Out of the Desert
Our minds and emotions are conditioned by scarcity.
For all his shortcomings, this snippet from the end of Michael Harrington’s Socialism is beautiful.
In desert societies — including the American Southwest — water is so precious that it is money. People connive and fight and die over it; governments covet it; marriages are even made and broken because of it. If one were to talk to a person who has known only that desert and tell him that in the city there are public water fountains and that children are even sometimes allowed to turn on the fire hydrants in the summer and to frolic in the water, he would be sure one were crazy. For he knows, with existential certitude, that it is human nature to fight over water.

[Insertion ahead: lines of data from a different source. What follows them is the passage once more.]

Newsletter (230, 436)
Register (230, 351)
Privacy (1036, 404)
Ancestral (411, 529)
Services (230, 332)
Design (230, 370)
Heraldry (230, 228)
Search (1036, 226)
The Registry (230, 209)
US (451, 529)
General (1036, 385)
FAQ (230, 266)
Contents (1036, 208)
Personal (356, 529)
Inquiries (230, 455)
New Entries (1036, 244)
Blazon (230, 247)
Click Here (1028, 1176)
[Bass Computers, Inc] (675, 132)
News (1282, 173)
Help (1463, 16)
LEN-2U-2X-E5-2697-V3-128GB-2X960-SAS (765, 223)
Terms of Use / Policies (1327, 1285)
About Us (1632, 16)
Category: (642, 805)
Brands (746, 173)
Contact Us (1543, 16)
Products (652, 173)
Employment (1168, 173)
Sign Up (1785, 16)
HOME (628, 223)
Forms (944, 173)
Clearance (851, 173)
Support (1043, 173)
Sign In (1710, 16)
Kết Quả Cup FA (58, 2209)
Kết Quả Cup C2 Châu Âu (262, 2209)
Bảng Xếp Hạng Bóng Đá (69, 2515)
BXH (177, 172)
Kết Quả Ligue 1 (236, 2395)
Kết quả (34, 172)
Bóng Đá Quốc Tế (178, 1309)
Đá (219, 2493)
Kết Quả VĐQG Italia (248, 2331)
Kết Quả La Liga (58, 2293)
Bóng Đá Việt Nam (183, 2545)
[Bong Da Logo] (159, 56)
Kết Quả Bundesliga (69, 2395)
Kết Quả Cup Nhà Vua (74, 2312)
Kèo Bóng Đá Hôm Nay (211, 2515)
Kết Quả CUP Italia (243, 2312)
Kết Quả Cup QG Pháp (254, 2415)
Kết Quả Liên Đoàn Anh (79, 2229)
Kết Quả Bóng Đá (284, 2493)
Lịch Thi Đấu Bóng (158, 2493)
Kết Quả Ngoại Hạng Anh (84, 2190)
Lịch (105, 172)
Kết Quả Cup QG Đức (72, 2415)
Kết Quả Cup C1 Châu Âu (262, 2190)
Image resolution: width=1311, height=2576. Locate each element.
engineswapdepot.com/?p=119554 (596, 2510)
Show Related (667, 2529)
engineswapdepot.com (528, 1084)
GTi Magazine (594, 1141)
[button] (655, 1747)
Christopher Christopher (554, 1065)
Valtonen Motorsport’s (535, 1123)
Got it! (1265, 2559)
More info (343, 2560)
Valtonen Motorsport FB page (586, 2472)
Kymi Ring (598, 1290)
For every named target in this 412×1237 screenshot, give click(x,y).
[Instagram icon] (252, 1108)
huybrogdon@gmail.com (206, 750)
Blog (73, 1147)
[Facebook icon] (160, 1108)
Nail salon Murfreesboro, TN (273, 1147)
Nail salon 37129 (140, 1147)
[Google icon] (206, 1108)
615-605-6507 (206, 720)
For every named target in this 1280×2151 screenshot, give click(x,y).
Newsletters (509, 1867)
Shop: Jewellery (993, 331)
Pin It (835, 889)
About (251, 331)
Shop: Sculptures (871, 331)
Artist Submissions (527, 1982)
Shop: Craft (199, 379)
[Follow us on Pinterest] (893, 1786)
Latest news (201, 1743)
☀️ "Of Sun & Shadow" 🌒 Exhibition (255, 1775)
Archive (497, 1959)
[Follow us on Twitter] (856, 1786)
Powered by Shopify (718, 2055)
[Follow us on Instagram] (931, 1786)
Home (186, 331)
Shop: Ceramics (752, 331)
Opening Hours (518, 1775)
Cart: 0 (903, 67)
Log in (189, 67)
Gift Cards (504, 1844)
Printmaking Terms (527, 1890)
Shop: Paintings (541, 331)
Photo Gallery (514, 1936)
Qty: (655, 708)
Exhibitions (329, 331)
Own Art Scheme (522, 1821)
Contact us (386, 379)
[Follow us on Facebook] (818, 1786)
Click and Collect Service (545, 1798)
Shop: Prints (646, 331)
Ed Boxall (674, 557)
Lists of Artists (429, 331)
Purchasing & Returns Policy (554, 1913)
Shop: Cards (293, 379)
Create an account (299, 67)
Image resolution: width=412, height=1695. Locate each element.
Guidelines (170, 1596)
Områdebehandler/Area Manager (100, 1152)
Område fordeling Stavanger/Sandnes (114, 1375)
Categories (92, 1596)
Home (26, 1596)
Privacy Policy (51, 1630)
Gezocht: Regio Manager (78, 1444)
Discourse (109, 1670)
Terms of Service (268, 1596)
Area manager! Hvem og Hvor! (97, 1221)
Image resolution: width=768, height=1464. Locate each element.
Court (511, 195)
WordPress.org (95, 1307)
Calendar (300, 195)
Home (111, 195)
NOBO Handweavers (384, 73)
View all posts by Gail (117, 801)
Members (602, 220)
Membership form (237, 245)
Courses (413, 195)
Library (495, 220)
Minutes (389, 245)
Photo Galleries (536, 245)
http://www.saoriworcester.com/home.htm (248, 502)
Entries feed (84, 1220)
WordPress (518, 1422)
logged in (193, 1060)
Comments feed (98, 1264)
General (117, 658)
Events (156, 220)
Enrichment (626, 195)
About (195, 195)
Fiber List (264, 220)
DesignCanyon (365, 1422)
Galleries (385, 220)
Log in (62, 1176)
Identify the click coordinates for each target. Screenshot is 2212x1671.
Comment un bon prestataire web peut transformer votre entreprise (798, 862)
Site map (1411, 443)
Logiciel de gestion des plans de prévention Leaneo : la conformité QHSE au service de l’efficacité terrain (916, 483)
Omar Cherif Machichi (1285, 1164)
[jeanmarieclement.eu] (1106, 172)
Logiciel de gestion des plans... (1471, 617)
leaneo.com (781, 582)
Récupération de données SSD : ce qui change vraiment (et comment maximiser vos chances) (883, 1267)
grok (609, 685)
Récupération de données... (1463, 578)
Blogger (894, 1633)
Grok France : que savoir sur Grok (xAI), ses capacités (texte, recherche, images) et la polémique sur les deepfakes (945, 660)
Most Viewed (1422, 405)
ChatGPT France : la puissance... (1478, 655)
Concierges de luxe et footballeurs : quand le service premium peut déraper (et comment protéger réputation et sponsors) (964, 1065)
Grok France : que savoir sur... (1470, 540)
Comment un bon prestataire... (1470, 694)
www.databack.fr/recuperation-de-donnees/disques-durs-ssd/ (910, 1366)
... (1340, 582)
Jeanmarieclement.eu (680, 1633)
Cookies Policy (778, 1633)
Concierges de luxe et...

Mankind has lived now for several millennia in the desert. Our minds and emotions are conditioned by that bitter experience; we do not dare to think that things could be otherwise. Yet there are signs that we are, without really planning it that way, marching out of the desert. There are some who loathe to leave behind the consolations of familiar brutalities; there are others who in one way or another would like to impose the law of the desert upon the Promised Land. It may even be possible that mankind cannot bear too much happiness.
It’s also possible that we will seize this opportunity and make of the earth a homeland rather than an exile. This is the socialist project. It does not promise, or even seek, to abolish the human condition, for that is impossible. It does propose to end that invidious competition and venality which, because scarcity allowed no other alternatives, we have come to think are inseparable from our humanity.